## Text provided
* start *
Best way to avoid cast integer to pointer when dealing with memory access (MISRA 2008)

2

I have a bare-metal program(driver) which reads/writes some memory-mapped registers. e.g:

void foo_read(uint64_t reg_base, uint32_t *out_value)
{
    *out = READREG(reg_base + FOO_REG_OFFSET);
}
  • reg_base is the base address of the memory-mapped device (64-bit address)
  • FOO_REG_OFFSET is the offset of the register (#define FOO_REG_OFFSET 0x00000123). Register "foo" is 32-bit "wide".

READREG is defined like this:

#define READREG(address)    (*(uint32_t*)(address))

As you can guess MISRA 2008 is not happy with the cast from unsigned long long to pointer (5-2-7/5-2-8 are reported). My question is: what is the best/appropriate way to access memory and get rid of MISRA warnings? I've tried to cast to uintptr_t before casting to pointer, but This didn't help.

Thank you.

c
casting
embedded
bare-metal
misra
asked on Stack Overflow Oct 28, 2016 by AndreiSS • edited Oct 28, 2016 by juleslasne

1 Answer

1

OK a few things here - first of all, your definition for READ_REG is missing a volatile -- it should be something like

#define READREG(address)    (*(uint32_t volatile *)(address))

Secondly - and this is CPU-specific of course - generally speaking, reading a 32-bit value from an odd address (offset 0x123) won't work - at a minimum it will be slow (multiple bus cycles), and on many architectures, you'll hit a processor exception. (BTW, please note that pointer arithmetic doesn't come into play here, since the 2 values are added before being cast to a pointer.)

To answer your original question:

what is the best/appropriate way to access memory and get rid of MISRA warnings

Well -- you are violating a MISRA rule (you have to in this case, we've all been there...) so you will get a warning.
* end *
## What you are asked to do
Decide whether each statement agrees with the MISRA casting post, answering yes or no and quoting the words of the post that decide it: (a) The answer says the definition of READREG lacks a volatile. (b) The asker reports that casting to uintptr_t before casting to pointer removed the warnings. (c) The answer says pointer arithmetic plays a part because the two values are added. The lines that follow were drawn from a separate source.

[Records taken from a data source]
* start *
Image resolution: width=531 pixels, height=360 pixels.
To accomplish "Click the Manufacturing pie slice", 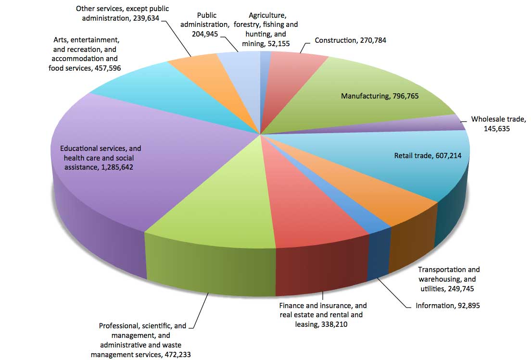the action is pyautogui.click(x=366, y=98).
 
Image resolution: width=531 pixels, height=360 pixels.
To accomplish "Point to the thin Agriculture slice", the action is pyautogui.click(x=264, y=85).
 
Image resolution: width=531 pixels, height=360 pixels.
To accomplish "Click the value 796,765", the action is pyautogui.click(x=405, y=96).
* end *
## Exercise solution
(a) Yes: "your definition for READ_REG is missing a volatile"
(b) No: "I've tried to cast to uintptr_t before casting to pointer, but This didn't help."
(c) No: "pointer arithmetic doesn't come into play here, since the 2 values are added before being cast to a pointer."